Competitor Landscape
Manufacturers evaluating right-to-repair compliance platforms typically assess several post-purchase software providers. Loop Returns leads on circular economy workflows and reverse logistics. Narvar delivers post-purchase communications and returns tracking. Registria focuses on product registration and warranty management. Dyrect handles warranty workflows and extended service plans. Each routes consumers to a brand portal or a dedicated app. BrandedMark's differentiation is the delivery mechanism itself: a scan page embedded in the physical product, serialised per unit, accessible via QR or NFC without an app install. Right-to-repair regulations do not require consumers to visit a brand portal — they require documentation matched to the specific product in the consumer's possession. A serialised scan page on the product satisfies that requirement at the point of need, without asking the consumer to navigate a separate registration system or remember a model number.

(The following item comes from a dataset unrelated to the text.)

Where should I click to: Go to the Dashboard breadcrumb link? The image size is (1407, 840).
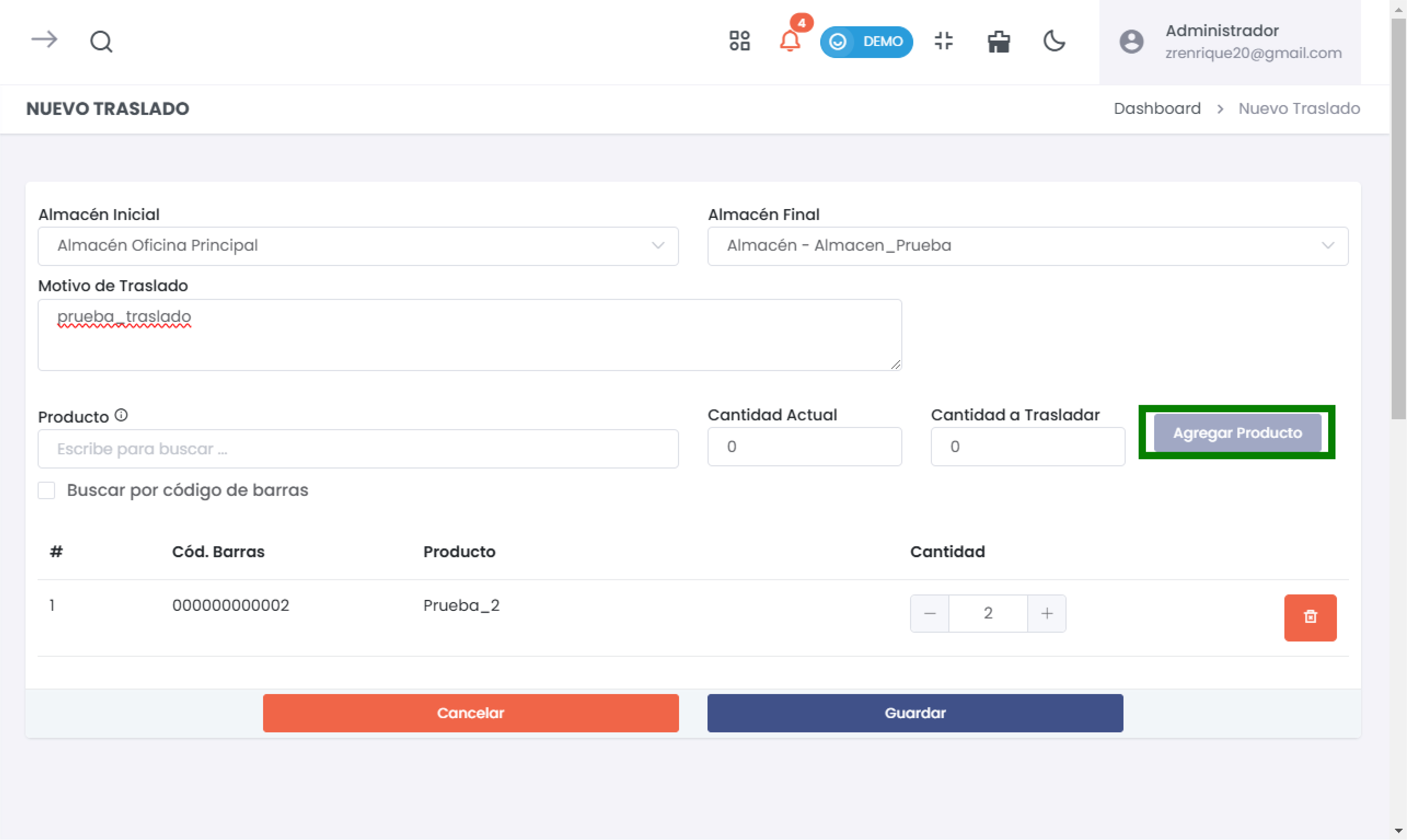[1157, 108]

Frequently Asked Questions
Q: Do UK right-to-repair rules apply to my products if I only sell in Great Britain, not Northern Ireland or the EU?
A: If your product is covered by the UK Ecodesign Regs 2021 (washing machines, dishwashers, fridges, TVs, lighting), yes — spare parts obligations apply to your domestic UK sales. If you sell smartphones or laptops, the UK's current rules for Great Britain do not yet impose repair obligations, but Northern Ireland rules apply from June 2025, and the Product Regulation and Metrology Bill is expected to extend similar requirements to GB. If you sell any covered products into the EU, EU Directive obligations apply from 31 July 2026.
Q: Does the EU ban on parts pairing affect products sold in the UK?
A: The EU ban applies to products placed on the EU market. UK domestic sales are not covered by EU Directive directly. However, if you manufacture for both markets from shared tooling and software platforms, operating two different software authorisation systems — one that pairs parts for UK units, one that does not for EU units — is practically and commercially unworkable. Most manufacturers will adopt the more open approach across the board. The UK Product Regulation and Metrology Bill also creates the mechanism to adopt similar rules for GB at any point.
Q: How does France's mandatory repairability index affect UK brands selling in France?
A: France's indice de réparabilité has applied since January 2021 to smartphones, laptops, televisions, washing machines, and lawnmowers sold in France. If you sell any of these products through French retail channels — including cross-border e-commerce to French consumers — you must display the score on product packaging and on your product listing pages. Scores are calculated using a standardised government methodology. Failure to display the score is a regulatory violation. The EU's A–E repairability label (coming with smartphone ecodesign rules) follows the same model.
What to Do Now
The manufacturers who will meet the July 2026 deadline without scrambling are the ones acting now — because the products shipping today are the products that will need to carry right-to-repair compliance in 12 to 18 months. Spare parts availability for 10 years is a supply chain commitment that must be built into product design, not bolted on at regulatory deadline. Repair documentation needs to exist and be version-matched before a product reaches the market, not created retrospectively. For UK manufacturers with any EU volume, the practical question is not whether to build EU-standard repair infrastructure, but whether to do it strategically or reactively. The manufacturers who move first also capture the repairability story as a brand asset: a strong A–E label score at point of sale, a clear scan page repair experience at the moment of repair need, and the spare parts and service revenue that flows to brands with credible repair channels rather than leaking to third-party marketplaces.